Extract to read:
2017-12-02 Thread Chris Burton
For better or worse I do remember those days, though I was referring to 
recent hardware switches/bridges (should have clarified that).  To my 
knowledge that only applies to things like the STP protocols, but I 
could be wrong, again would need to read through the specifications 
again to be sure as that is not a use case I have needed thus far.


Scaling the vMX for testing/lab/PoC deployments can be challenging, but 
I have been able to get large topologies off of a single older model 
dual Xeon E5-2670 server using logical systems, total of seven vMX 
instances and 84 routers using the aforementioned logical systems, at 
that point I run into thermal limits because of the VFP CPU usage (even 
in lite-mode, which only appears to be related to the number of 
interfaces rather than the packet processing, which seems to be the same 
in lite and performance modes hence the CPU usage).  Some months back I 
tried to see how large of a topology I could build with five servers I 
had access to, I was able to get to seven vMX instances per server with 
12 logical systems per vMX instance which gave me a 420 router topology 
using the trial license, so you can scale a lab/PoC setup quite nicely.  
Only downside to using logical systems is they do not support everything 
that a non-LS would support, the biggest missing feature in my case 
being EVPN.

Source excerpt:
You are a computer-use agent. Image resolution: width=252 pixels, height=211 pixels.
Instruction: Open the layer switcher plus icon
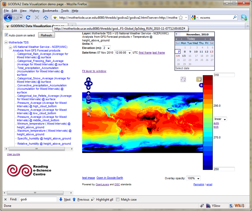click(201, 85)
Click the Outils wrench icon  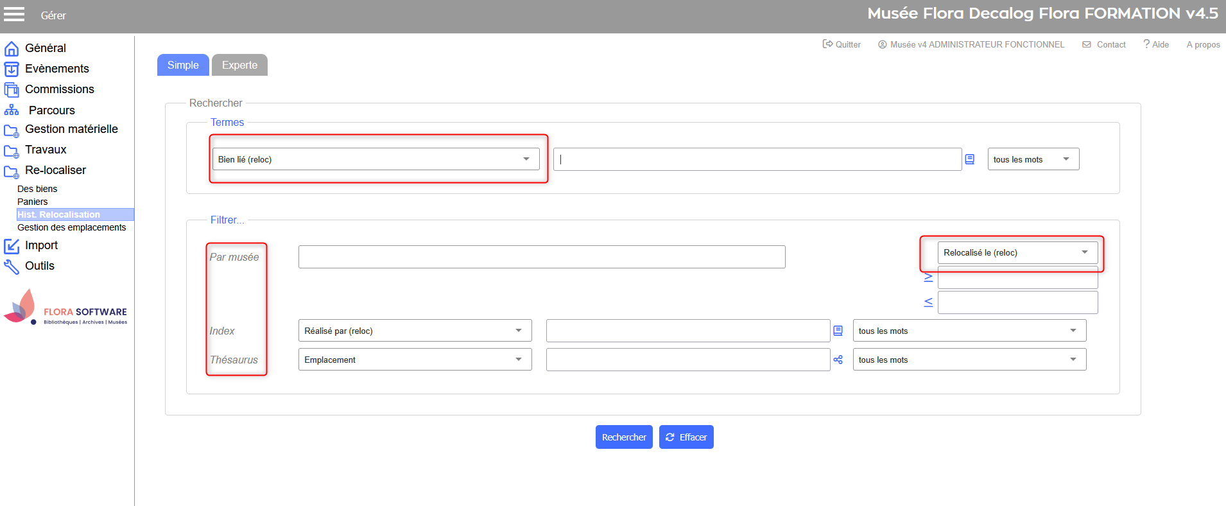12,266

Work to do:
Could you reproduce word for word the part of the post on vMX scaling starting with "2017-12-02 Thread Chris" and going on through "needed thus far."? The material above has no connection to the post on vMX scaling.

Answer:
2017-12-02 Thread Chris Burton
For better or worse I do remember those days, though I was referring to 
recent hardware switches/bridges (should have clarified that).  To my 
knowledge that only applies to things like the STP protocols, but I 
could be wrong, again would need to read through the specifications 
again to be sure as that is not a use case I have needed thus far.